5.  La posizione assunta dalla Sesta Sezione nell'ordinanza in commento pone l'attenzione su una questione sin qui uniformemente interpretata e che ha come suo fondamento la tutela del principio del contraddittorio[vii]. In attesa di una decisione chiarificatrice sul punto, appare necessario sottolineare come l'eventuale conferma della tesi sostenuta dalla Corte, in favore dell'applicazione della disciplina di cui all'art. 611 c.p.p., garantirebbe in egual misura il rispetto di tale principio. Così come sostenuto da illustre giurisprudenza, il procedimento camerale non partecipato delineato dalla norma in esame si pone, infatti, come  modello generale e tipico per le decisioni della Corte di Cassazione[viii], senza che ciò comporti alcuna lesione a quei diritti di contraddittorio e difesa che caratterizzano il giusto processo di cui all'art. 111 Cost., dovendosi, in conclusione, evidenziare come "il rito camerale di cassazione è seguito per materie che sicuramente vanno a toccare diritti soggettivi, o posizioni di rilevanza anche costituzionale di valore certamente non inferiore a quello di cui si discute, per i quali il contraddittorio cartolare costituisce valido espletamento del diritto defensionale delle parti"[ix].

 


[i] Trib.di Napoli, ord. 8-14 maggio 2015.

[ii] Cfr. Cass. pen., Sez. Un., 6 novembre 1992, n. 14; Cass. pen., Sez. Un., 18 ottobre 2012, n. 41694; Cass. pen., Sez. Un., 30 ottobre 2008, n 9857.

[iii] Cfr.

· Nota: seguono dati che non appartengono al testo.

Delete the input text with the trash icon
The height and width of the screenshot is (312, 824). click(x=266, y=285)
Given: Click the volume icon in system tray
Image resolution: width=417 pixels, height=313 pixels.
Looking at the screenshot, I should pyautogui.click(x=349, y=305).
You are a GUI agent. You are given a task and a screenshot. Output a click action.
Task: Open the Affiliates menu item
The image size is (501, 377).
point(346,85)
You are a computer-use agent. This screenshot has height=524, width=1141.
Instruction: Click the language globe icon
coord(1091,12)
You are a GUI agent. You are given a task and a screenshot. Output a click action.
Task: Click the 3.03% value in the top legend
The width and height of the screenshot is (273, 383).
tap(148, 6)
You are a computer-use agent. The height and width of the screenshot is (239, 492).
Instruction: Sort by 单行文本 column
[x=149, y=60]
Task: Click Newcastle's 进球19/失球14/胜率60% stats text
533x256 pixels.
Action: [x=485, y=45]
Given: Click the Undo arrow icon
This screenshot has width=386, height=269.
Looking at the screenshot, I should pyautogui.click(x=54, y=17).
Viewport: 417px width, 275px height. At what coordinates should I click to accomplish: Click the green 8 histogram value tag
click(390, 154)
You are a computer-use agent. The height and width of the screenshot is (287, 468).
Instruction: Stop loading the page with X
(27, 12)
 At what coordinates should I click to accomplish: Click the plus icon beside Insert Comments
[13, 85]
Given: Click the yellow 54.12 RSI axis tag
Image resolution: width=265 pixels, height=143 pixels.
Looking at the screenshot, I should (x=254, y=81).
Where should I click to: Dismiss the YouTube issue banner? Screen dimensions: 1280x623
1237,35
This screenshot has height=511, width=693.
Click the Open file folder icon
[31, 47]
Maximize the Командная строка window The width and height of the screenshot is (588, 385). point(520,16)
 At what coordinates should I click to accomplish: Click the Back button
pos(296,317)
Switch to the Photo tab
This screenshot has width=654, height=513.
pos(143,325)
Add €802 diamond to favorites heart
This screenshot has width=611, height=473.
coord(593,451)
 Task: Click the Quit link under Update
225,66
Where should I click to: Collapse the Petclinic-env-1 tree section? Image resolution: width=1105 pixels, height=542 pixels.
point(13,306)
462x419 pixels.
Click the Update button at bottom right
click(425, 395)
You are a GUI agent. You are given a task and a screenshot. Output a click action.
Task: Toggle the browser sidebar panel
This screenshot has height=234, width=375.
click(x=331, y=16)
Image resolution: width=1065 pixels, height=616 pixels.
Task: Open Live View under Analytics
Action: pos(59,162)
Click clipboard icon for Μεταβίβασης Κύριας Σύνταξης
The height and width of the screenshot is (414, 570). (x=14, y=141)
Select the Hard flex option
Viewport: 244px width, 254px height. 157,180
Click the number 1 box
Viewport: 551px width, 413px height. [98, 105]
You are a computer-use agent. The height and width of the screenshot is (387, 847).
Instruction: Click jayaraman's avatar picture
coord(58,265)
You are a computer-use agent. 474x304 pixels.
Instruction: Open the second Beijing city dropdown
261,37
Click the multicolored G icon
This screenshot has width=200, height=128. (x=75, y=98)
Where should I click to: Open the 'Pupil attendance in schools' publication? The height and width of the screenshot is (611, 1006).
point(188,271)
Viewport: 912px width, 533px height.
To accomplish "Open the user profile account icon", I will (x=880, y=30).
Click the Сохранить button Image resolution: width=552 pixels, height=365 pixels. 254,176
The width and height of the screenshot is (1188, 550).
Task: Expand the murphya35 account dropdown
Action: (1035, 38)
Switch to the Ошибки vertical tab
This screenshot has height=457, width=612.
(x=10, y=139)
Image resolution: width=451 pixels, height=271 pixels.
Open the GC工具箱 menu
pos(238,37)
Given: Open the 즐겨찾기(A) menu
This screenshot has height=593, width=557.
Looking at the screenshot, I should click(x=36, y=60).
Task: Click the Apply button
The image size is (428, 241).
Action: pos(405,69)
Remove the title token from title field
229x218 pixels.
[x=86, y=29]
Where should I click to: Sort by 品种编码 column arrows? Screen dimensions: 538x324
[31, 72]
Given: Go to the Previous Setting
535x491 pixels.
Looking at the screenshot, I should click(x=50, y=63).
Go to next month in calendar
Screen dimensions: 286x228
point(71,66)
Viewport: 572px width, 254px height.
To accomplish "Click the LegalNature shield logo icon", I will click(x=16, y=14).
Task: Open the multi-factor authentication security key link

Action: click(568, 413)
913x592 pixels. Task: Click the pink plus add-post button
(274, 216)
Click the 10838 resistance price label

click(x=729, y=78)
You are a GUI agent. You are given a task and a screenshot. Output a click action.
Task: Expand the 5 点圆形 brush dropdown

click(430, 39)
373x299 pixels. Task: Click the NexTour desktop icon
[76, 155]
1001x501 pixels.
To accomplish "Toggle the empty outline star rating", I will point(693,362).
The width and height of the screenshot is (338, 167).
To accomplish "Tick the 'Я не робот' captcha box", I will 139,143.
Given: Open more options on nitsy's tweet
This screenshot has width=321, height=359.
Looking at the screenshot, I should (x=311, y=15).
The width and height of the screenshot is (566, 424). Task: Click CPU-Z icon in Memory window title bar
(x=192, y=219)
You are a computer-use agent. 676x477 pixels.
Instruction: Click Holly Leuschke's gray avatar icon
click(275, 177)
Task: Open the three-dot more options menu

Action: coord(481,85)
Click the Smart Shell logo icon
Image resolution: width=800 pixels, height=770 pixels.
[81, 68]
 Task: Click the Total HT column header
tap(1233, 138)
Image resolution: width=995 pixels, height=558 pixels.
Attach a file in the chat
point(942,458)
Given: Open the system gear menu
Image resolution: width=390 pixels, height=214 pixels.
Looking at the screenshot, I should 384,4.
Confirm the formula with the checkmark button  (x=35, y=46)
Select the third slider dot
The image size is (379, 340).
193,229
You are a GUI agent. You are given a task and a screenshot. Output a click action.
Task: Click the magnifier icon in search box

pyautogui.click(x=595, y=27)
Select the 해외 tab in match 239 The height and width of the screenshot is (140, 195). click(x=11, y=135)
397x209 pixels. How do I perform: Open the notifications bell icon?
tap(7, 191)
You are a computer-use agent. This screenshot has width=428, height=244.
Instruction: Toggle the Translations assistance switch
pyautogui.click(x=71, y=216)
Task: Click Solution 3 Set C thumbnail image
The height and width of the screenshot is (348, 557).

Corte EDU, 29 ottobre 2013, Varvara contro Italia; Corte EDU, 20 gennaio 2009, Sud Fondi contro Italia.

[iv] Sul punto si vedano: Cass. pen., Sez. Un., 17 luglio 2014, n. 36848 e Cass. pen., Sez. Un., 30 ottobre 2008, n. 9857.

[v] Cfr. Cass. pen., Sez. Un., 30 ottobre 2008, n. 9857.

[vi] Cfr. Cass. pen. Sez. Un., 6 novembre 1992, n. 14; Cass. pen., Sez. Un., 26 aprile 1990, n. 4.

[vii] Sul punto si veda: Alessio Scarcella, Motivi deducibili nel ricorso per cassazione contro l'ordinanza di rigetto ex art. 263, comma 5, c.p.p., ed individuazione del rito camerale applicabile, in Cass. pen., fasc. 9, 2009, pagg. 3330 e ss.

[viii] Cfr. Cass. pen., Sez. Un., 17 luglio 2014, n. 36848; Cass. pen., Sez. Un., 28 maggio 2003, n. 26156.

[ix] Cass. pen., Sez. Un., 30 ottobre 2008, n. 9857.